(Entries supplied Opens)
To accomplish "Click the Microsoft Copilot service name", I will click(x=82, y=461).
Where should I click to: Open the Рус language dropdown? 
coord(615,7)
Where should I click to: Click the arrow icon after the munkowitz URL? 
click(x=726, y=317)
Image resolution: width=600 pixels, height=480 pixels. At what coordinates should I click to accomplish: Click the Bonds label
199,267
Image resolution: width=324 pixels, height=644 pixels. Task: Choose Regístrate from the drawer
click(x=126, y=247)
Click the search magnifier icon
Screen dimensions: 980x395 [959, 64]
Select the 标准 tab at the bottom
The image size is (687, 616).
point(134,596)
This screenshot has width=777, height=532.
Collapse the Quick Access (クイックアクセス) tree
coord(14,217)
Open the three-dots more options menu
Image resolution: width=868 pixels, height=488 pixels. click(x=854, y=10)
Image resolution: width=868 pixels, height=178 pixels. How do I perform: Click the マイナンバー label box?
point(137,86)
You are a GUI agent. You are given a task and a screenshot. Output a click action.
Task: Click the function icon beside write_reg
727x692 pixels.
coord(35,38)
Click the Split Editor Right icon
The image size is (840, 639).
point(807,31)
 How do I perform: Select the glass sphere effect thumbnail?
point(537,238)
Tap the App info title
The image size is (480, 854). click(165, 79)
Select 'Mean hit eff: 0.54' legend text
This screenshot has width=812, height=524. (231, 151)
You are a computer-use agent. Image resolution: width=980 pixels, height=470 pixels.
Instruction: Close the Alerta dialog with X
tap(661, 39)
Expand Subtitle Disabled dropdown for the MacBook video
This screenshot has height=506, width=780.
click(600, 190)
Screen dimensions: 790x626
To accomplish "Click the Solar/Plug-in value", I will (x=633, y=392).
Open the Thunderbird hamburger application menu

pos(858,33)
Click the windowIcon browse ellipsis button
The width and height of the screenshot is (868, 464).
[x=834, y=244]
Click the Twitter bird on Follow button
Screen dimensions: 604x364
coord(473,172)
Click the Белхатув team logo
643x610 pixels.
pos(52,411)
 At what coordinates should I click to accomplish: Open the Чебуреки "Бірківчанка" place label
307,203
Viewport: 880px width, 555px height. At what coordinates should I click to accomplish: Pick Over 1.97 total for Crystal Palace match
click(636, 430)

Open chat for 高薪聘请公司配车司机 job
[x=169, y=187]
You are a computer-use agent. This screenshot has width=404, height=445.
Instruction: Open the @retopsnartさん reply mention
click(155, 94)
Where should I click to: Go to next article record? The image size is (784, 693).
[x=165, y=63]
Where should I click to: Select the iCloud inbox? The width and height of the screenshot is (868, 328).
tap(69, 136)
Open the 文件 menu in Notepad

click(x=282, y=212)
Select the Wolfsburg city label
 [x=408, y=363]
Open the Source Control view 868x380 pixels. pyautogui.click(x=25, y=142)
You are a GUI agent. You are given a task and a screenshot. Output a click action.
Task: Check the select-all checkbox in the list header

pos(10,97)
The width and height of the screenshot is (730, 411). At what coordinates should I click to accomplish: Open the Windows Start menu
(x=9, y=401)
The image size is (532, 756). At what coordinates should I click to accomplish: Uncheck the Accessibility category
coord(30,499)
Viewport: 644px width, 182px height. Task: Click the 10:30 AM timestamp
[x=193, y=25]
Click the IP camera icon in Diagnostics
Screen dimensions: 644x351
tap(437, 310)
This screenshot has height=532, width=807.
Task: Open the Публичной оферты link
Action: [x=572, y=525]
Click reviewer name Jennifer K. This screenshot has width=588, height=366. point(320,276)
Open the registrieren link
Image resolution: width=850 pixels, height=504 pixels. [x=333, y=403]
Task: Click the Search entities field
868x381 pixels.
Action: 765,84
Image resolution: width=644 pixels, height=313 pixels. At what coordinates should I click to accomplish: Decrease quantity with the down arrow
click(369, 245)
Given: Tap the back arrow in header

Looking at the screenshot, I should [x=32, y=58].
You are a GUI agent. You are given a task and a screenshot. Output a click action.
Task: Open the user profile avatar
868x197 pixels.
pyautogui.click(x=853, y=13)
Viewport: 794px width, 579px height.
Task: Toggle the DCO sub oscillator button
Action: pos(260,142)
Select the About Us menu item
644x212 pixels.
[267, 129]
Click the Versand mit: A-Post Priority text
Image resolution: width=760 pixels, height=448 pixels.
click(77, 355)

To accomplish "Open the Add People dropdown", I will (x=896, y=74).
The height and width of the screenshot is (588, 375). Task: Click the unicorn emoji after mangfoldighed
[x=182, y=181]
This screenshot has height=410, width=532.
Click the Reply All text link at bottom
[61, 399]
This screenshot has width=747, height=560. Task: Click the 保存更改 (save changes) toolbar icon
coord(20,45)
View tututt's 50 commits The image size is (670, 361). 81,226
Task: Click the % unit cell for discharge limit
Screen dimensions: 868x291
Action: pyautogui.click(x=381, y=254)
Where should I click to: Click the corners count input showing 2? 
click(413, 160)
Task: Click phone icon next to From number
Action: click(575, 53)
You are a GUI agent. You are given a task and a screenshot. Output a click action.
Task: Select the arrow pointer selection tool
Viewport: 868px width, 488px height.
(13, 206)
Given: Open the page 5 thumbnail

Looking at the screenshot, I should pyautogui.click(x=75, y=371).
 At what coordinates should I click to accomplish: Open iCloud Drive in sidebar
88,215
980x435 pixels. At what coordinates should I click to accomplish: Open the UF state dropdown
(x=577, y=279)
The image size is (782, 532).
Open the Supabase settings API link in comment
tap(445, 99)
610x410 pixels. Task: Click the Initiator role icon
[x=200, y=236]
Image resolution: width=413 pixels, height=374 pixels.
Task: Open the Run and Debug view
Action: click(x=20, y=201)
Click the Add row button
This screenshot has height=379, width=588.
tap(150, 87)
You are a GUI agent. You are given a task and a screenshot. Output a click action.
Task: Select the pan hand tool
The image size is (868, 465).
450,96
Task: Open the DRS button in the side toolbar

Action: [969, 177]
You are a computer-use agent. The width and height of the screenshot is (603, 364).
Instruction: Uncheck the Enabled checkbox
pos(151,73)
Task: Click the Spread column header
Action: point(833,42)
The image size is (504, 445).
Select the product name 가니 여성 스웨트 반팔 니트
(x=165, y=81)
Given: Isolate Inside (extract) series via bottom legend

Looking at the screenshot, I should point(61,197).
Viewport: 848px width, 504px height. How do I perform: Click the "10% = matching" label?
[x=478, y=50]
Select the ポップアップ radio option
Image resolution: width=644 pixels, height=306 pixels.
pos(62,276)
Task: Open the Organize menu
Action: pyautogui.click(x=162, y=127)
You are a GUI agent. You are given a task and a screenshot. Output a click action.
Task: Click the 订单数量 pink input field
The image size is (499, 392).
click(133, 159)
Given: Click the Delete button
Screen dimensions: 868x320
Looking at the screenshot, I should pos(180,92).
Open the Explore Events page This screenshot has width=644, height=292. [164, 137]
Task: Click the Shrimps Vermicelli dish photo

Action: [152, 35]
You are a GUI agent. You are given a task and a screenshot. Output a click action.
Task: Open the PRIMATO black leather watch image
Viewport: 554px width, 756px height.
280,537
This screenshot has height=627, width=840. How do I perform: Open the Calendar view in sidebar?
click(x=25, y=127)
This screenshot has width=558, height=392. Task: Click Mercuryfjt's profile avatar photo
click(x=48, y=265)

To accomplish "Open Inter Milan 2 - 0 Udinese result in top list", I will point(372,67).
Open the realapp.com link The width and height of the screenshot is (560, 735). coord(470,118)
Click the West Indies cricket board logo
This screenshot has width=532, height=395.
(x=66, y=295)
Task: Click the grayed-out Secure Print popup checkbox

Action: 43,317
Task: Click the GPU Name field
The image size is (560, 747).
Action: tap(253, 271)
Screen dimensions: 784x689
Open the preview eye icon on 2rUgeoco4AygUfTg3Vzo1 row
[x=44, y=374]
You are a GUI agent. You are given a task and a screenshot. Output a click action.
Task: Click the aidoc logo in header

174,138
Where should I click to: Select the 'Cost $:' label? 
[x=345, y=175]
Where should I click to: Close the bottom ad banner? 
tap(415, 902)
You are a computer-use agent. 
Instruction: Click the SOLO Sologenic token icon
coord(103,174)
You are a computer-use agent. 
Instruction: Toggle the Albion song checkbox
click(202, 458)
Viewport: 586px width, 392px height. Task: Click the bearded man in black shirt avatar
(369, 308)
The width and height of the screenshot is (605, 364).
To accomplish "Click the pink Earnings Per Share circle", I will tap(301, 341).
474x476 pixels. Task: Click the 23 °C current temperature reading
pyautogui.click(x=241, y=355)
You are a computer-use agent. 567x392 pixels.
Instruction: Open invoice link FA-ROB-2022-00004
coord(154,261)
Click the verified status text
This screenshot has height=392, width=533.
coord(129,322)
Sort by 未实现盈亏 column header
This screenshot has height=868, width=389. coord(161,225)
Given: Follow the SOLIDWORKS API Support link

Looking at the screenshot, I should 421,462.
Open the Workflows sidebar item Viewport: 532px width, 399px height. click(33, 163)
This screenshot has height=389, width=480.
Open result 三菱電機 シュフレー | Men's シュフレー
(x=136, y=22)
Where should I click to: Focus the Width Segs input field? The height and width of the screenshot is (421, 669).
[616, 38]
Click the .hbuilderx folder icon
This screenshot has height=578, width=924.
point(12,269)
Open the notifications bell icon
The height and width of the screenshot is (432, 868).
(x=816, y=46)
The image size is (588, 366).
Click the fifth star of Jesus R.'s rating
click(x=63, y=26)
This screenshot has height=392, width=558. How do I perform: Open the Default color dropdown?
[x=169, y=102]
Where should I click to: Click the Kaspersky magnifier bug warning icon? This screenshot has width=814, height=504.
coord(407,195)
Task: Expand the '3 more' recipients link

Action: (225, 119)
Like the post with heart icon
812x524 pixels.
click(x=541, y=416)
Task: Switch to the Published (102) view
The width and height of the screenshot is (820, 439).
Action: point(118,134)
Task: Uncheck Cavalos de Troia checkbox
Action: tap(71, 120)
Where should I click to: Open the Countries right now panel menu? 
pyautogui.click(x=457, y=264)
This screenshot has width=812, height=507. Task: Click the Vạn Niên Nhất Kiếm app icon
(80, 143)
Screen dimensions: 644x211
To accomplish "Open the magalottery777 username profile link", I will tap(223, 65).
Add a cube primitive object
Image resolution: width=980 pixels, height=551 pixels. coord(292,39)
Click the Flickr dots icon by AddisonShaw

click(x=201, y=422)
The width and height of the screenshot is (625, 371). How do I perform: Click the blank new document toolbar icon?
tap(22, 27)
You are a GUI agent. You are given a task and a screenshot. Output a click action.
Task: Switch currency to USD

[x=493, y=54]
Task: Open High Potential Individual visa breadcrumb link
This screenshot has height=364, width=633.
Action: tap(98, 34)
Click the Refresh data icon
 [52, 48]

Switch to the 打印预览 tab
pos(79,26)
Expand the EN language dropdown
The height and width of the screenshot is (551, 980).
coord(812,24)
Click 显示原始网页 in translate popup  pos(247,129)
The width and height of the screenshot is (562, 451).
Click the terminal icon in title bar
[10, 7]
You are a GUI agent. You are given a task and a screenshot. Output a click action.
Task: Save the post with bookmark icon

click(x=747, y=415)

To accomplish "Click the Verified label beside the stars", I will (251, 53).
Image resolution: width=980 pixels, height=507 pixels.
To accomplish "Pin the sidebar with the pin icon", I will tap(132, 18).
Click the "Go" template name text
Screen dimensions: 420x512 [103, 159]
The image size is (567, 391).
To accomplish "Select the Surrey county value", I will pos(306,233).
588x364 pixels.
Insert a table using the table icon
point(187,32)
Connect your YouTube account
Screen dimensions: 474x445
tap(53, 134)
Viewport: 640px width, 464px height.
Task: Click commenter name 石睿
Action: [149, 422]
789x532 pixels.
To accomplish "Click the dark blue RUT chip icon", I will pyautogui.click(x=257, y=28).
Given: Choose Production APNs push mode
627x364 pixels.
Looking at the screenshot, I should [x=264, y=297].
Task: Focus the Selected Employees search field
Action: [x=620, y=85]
(Entries supplied Closes)
• Aim of the exercise: Find and copy every line in the entries above where the string "item" occurs.

• Written answer:
Select the About Us menu item
Open the Workflows sidebar item Viewport: 532px width, 399px height. click(33, 163)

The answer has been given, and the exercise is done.